At the experiential level, activation of the insula from the back (posterior) to front (anterior) pattern, feels like progression from desire to love. Love grows out of the pleasure we experience cooking together, dancing, hugging, holding hands, kissing, caressing, or intimacy. Neuroimaging studies have shown pulses of dopamine lighting up the nucleus accumbens when we hold our partner's hand.


For the monk, romantic love is impermanent and illusory. The dopamine highs wear off, and couples, missing the intensity, begin to question and doubt... or stray and cheat. Expectations are often not indexed to reality. We feel frustrated and disillusioned when we were expecting "happily ever after." The brain returns a dopamine error response. The habenula downregulates dopamine. At the experiential level, it feels like frustration, dissatisfaction, worry over the health of the relationship and may express as, " I don't feel like I used to;" "Is there something wrong?" "The magic is gone;" "Does he/she still love me?"


Managing our expectations and taking responsibility for our well-being, it is possible to develop a more stable love predicated on kindness, compassion, connection, friendship, and respect.

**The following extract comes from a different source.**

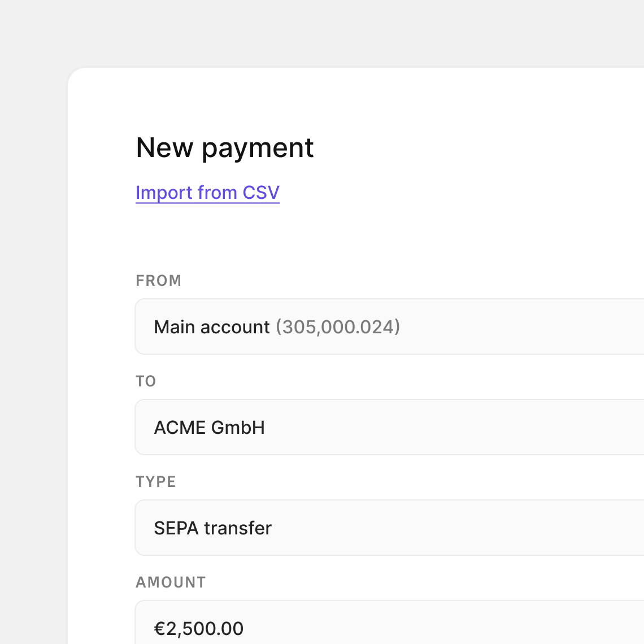
Task: Click the word CSV in the import link
Action: [261, 193]
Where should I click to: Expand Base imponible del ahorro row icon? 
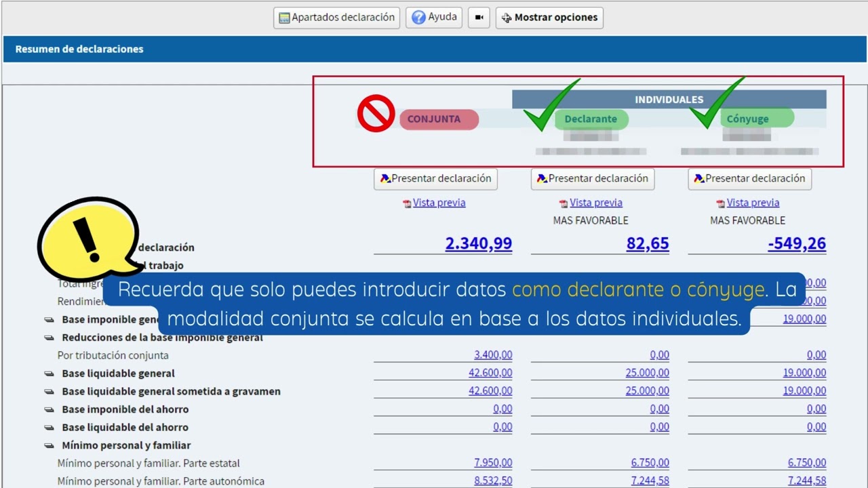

But that is merely speculative for me at this point.


This post is NOT an invitation to celibacy. This path is difficult! I can't say how long I will walk it. Nor is this post advocating Puritanism. Sex is not an impure act. Loving relationships make us more human. In the yogic Tantras, sexual union with a lover is a path to bliss and insight. In the Tibetan Buddhist tradition, karmamudra- practiced with a lover- is one of the 4 paths to enlightenment.


But I practice the meditative techniques of mahamudra which led me to celibacy. By abstaining, moreover, I use that powerful energy for the inner work that needs doing. This work is an expression of self-compassion, self-respect, and love.